→ Exercise instructions:
Can you reproduce, word for word and with nothing else, the rows from the one containing "What do you see at coordinates (931, 676)" through the one containing "(652, 297).", both included?

════════

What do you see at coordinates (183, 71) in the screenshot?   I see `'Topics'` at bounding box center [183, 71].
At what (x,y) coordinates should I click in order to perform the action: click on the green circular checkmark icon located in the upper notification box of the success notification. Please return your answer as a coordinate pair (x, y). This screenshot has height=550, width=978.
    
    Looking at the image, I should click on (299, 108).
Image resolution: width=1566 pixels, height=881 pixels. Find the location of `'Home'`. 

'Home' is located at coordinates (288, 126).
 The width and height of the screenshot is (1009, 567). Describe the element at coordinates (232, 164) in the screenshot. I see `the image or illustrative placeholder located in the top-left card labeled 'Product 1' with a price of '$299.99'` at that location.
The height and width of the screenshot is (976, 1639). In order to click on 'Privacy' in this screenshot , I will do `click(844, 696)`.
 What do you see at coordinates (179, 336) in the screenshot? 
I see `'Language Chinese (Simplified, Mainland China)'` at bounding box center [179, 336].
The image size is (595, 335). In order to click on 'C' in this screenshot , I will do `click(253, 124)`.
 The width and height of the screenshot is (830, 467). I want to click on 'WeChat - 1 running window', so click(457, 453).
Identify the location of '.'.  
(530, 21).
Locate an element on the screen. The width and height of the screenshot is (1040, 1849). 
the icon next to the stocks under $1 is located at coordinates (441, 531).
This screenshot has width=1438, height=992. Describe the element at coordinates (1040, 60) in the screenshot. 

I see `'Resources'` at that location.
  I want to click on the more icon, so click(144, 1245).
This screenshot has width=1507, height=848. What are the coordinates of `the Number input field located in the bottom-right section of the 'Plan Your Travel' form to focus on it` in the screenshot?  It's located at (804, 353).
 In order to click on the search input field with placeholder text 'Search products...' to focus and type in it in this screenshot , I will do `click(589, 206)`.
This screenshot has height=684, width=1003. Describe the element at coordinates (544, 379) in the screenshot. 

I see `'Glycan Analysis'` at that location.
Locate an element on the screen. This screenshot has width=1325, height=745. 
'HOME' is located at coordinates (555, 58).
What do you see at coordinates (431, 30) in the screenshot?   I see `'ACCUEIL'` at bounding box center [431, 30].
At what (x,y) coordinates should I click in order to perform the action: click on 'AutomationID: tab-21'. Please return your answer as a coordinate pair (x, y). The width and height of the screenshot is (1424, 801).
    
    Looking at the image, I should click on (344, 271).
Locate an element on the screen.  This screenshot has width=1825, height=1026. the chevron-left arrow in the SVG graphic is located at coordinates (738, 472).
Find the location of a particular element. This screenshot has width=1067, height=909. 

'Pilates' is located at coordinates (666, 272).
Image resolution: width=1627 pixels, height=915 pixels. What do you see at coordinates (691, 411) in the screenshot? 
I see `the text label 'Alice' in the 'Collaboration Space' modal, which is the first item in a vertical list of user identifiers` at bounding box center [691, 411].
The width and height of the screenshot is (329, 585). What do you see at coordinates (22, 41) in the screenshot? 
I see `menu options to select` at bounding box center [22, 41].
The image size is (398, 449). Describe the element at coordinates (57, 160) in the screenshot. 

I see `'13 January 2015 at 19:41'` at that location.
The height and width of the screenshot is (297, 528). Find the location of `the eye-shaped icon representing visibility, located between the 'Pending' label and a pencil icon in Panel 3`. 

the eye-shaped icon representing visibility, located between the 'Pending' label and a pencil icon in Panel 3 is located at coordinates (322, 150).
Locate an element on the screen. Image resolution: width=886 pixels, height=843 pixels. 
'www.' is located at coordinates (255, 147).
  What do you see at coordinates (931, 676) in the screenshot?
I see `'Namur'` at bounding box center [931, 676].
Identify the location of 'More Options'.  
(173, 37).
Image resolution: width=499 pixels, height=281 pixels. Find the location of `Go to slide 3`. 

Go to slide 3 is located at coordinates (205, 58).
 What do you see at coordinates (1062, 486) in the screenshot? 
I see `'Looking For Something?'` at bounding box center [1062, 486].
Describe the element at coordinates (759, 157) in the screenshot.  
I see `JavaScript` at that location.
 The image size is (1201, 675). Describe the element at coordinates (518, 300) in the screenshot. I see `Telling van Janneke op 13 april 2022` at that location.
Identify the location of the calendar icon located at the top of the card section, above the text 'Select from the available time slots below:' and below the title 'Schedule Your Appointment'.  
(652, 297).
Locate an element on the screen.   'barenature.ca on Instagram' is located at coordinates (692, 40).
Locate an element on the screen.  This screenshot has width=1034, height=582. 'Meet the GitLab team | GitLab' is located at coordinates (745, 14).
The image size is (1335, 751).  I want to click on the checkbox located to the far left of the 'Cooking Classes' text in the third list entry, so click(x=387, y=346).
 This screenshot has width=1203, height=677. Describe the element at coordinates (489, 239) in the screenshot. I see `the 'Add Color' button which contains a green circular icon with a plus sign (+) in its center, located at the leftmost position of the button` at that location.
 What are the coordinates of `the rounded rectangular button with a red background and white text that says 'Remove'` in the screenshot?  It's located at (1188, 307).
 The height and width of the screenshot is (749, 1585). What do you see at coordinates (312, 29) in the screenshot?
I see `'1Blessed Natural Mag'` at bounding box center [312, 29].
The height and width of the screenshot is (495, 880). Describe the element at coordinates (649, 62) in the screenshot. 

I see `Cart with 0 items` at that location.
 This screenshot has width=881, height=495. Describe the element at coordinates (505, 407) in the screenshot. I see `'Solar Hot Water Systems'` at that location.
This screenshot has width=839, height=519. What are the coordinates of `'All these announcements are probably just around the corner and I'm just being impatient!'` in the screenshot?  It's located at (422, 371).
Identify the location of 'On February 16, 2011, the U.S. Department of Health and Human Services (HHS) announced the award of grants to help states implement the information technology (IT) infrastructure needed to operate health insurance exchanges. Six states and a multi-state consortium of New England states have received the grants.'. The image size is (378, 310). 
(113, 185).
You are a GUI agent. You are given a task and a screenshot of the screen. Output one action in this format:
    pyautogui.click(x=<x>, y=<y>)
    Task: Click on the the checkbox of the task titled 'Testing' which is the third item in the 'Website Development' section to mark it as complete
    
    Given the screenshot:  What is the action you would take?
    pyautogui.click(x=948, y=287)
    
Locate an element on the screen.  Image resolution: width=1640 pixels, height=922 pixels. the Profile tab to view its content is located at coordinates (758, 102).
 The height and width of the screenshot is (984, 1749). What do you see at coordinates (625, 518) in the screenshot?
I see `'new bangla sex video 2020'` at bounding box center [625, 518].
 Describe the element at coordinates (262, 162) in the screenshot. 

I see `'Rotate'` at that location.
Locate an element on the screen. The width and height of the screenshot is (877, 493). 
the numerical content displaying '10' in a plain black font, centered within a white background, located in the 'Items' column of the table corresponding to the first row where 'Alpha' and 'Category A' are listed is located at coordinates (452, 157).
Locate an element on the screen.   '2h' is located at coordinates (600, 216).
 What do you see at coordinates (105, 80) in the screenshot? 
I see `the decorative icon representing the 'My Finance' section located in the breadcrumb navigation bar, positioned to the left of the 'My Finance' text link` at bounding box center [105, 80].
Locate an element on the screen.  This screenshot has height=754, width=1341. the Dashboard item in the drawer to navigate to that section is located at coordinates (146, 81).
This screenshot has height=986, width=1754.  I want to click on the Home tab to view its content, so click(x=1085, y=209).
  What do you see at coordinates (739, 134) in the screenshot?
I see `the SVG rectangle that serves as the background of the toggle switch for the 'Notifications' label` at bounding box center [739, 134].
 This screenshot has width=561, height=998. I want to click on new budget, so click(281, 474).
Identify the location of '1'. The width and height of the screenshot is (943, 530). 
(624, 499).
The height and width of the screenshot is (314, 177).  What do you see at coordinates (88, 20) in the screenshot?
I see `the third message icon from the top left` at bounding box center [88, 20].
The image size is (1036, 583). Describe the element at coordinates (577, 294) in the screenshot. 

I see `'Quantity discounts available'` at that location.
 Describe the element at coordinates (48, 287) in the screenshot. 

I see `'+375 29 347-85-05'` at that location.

════════

→ Written answer:
  What do you see at coordinates (931, 676) in the screenshot?
I see `'Namur'` at bounding box center [931, 676].
Identify the location of 'More Options'.  
(173, 37).
Image resolution: width=499 pixels, height=281 pixels. Find the location of `Go to slide 3`. 

Go to slide 3 is located at coordinates (205, 58).
 What do you see at coordinates (1062, 486) in the screenshot? 
I see `'Looking For Something?'` at bounding box center [1062, 486].
Describe the element at coordinates (759, 157) in the screenshot.  
I see `JavaScript` at that location.
 The image size is (1201, 675). Describe the element at coordinates (518, 300) in the screenshot. I see `Telling van Janneke op 13 april 2022` at that location.
Identify the location of the calendar icon located at the top of the card section, above the text 'Select from the available time slots below:' and below the title 'Schedule Your Appointment'.  
(652, 297).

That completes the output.